• **Requirement**
All that is needed is the line containing "Click the central orange boxes icon" and the lines after it to the end of the material, written out exactly, pictures left aside.

+-------+

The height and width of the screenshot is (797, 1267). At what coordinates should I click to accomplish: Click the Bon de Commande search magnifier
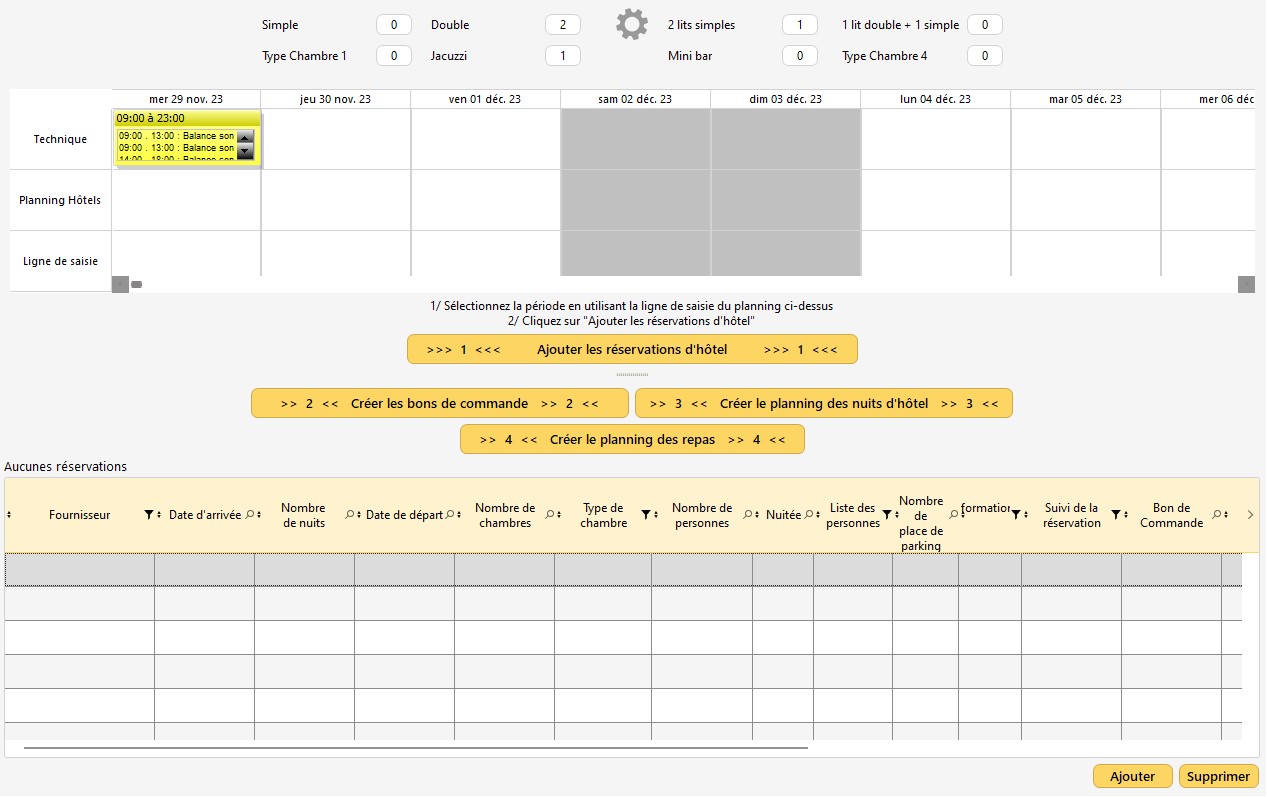point(1216,515)
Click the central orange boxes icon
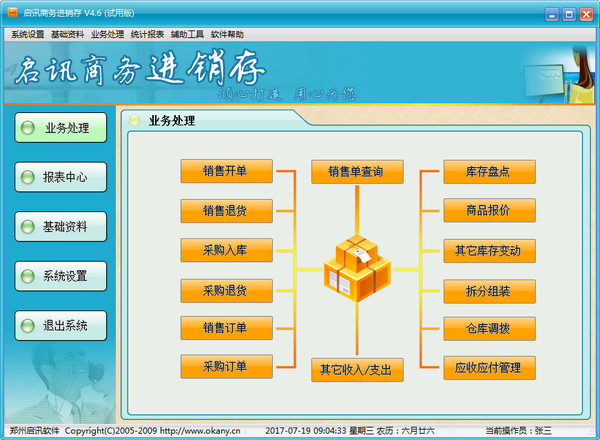Screen dimensions: 600x440 coord(357,267)
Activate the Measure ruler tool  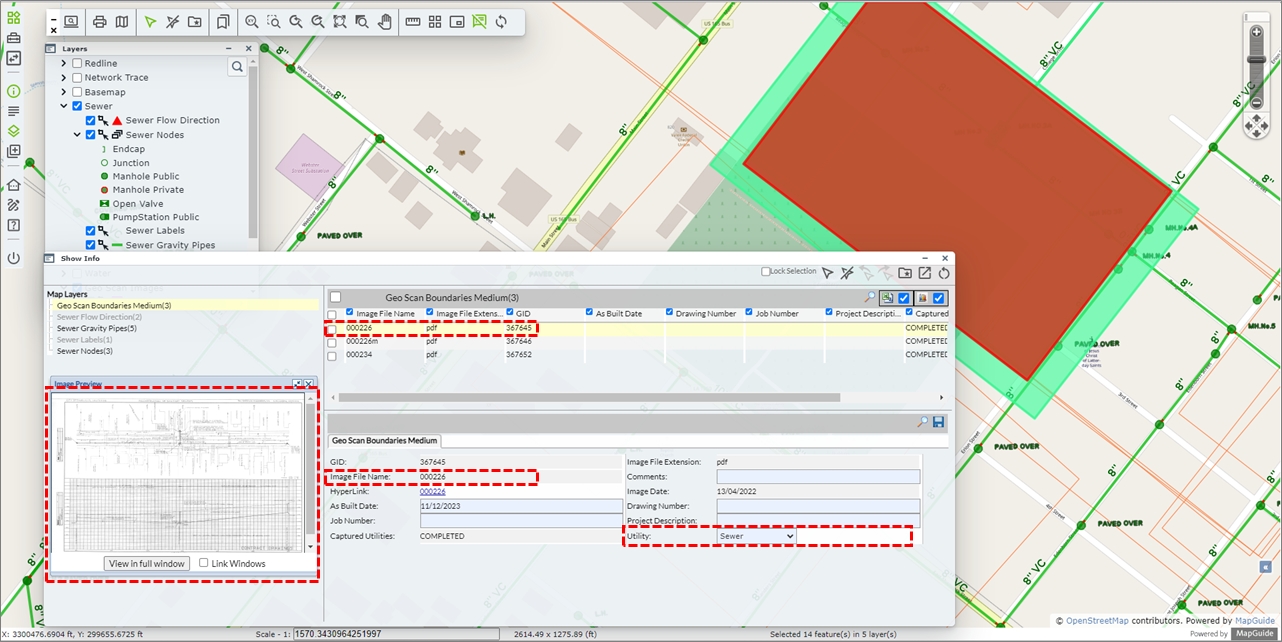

+-------+

• **Solution for this exercise**
Click the central orange boxes icon
Screen dimensions: 600x440 coord(357,267)
Activate the Measure ruler tool  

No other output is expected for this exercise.